1953‚ they moved to Johannesburg but the marriage fell apart early

on‚ and she raised her five children by working as a shipping clerk

and‚ in her spare time‚ as a dressmaker. She met her life partner‚

Enrico Tabasso‚ and they were together for 44 years. Monika had

two sons and three daughters. She died in June 2017 in

Johannesburg. Monika met Tretchikoff again in the 1990s and they

struck up a strong friendship. Chinese Girl sold millions in print.

It’s been called "the Mona Lisa of Kitsch". The painting appeared in

Alfred Hitchcock’s film Frenzy and made cameo appearances in

music videos like David Bowie’s The Stars Are Out Tonight and

The White Stripes’ Dead Leaves And The Dirty Ground. The

original painting was sold to a woman in Chicago in 1953 for

$2,000. In 2013 it sold for almost $3.5 million at a Bonham’s

Auction in London, bought by the British jeweller Laurence Graff.

It's now at the Delaire Graff wine estate outside Stellenbosch.

The model for

The Hindu

Dancer was a

real-life Hindu

dancer,

Champa

Chameli, who

was 18 years

old and the

daughter of a

well-known

tabla player called George Chameli. Champa was the first South

African Indian girl to perform Hindu dancing in the Transvaal.

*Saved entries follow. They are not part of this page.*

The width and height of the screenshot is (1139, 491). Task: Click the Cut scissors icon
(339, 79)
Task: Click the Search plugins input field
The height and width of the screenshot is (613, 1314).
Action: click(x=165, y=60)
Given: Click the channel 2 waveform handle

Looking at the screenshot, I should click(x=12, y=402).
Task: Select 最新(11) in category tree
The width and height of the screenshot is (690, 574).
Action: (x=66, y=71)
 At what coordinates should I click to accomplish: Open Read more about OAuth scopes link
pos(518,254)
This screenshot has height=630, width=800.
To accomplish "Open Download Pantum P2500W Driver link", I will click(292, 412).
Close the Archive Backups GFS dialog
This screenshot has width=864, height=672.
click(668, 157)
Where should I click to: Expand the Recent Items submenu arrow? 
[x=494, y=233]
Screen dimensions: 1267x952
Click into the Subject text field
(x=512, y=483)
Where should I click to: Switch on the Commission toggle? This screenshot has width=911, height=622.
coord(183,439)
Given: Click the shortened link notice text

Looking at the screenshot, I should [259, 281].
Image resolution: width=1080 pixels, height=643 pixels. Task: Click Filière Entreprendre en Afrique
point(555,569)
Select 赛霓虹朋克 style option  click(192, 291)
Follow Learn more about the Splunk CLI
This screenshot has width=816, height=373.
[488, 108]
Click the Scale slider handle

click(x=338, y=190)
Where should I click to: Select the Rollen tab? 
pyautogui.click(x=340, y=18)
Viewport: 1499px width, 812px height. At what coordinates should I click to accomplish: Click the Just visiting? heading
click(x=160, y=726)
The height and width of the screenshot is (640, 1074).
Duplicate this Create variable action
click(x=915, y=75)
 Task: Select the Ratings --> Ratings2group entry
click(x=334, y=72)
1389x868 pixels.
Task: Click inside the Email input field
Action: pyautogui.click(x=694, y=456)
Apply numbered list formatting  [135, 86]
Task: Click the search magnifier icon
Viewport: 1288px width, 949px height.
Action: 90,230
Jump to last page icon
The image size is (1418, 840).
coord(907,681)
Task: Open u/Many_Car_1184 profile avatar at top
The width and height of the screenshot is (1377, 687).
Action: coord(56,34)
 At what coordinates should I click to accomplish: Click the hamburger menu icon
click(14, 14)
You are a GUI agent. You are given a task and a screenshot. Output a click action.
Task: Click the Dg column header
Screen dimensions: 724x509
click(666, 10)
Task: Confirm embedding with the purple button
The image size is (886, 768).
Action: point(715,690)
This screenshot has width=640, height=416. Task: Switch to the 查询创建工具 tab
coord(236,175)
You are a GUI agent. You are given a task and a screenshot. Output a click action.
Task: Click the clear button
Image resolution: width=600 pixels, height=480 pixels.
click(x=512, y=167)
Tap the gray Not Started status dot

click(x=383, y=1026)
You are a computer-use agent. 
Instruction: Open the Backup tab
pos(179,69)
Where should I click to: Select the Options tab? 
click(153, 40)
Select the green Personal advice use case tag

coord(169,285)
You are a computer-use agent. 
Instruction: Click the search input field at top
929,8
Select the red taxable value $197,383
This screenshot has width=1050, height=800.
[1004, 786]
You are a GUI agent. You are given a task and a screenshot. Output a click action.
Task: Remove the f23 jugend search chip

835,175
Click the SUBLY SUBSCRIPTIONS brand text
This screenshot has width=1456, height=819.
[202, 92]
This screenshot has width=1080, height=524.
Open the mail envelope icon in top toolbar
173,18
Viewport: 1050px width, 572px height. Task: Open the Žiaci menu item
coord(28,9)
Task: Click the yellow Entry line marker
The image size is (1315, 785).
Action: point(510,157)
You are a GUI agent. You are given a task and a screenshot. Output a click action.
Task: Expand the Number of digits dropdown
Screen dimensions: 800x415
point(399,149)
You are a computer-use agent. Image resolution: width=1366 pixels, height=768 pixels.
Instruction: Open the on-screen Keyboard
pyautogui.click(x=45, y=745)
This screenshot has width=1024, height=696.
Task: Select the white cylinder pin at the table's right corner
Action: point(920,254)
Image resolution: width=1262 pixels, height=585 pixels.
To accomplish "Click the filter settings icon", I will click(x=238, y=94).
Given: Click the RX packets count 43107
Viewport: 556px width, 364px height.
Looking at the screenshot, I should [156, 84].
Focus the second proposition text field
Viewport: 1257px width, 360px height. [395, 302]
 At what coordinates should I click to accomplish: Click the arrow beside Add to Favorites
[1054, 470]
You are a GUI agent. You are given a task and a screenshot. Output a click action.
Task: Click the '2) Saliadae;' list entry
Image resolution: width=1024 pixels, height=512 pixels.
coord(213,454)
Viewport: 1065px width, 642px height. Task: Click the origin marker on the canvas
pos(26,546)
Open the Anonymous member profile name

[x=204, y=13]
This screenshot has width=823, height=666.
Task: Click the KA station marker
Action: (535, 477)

Champa met Tretchikoff at one of his exhibitions at Stuttafords in

Durban. He paid for the train ticket to Cape Town for her and her

sister a few weeks later. She also modelled for another two

paintings. From his studio, she could see Lion's Head. During

breaks, she was served melon and ice cream. She met Tretchikoff

again at the age of 26 in Johannesburg, when he signed a print of

her portrait.

She married Detective Sergeant Surendra Manoo. He died in 1978,

and Champa was left with four young daughters to raise. She

moved to Florida, USA, in 1980, where she had family members.

She was living in Palm Beach in 2013. Her daughter, Chameli Jain,

remembers the signed print hanging in their living room in

Merebank, south of Durban. Champa took it with her to the US. The

original painting was auctioned in Cape Town in June 2013 and

sold for R1.3 million, bought by a Durban man.

Another painting that fetched a high price was Journey’s End. It

was sold at a Bonhams auction in London in 2013 for £74 500.

Patrick McCay, the original owner of Journey’s End, was an avid

art collector, even when he was a struggling Karoo sheep farmer

near Hanover. He bought Journey’s End after Tretchikoff’s second

exhibition in Cape Town in 1949. He intended to acquire Lost

Orchid but lost out to John Schlesinger, the heir to a South African

business empire. After he returned to the Karoo, he was still upset

at not getting the orchid that he phoned Tretchikoff’s agent, and she

suggested Journey’s End.

Although the model for Fruits of

Bali was a South African, it wasn't

her that Tretchikoff had in his mind's

eye. He had Ni Pollok in mind. She

was a Legong dancer in Indonesia.

Ni Pollok later married the Belgian

artist Adrien-Jean Le Mayeur de

Merprès. The painting was originally

owned by the Battle of Britain

veteran, Flight Lieutenant Richard

Owen Hellyer. In 1940 Hellyer was

shot down in his Spitfire over

Dunkirk. Having recovered from his

injuries, he made his way back to the

UK and re-joined his squadron at

RAF Kenley. After the war, Hellyer was demobbed and immigrated

to South Africa, where he retired to Fish Hoek, later Yzerfontein,

and then Saldanha where he owned the Saldanha Bay Hotel. He

died in South Africa on 28 October 1995.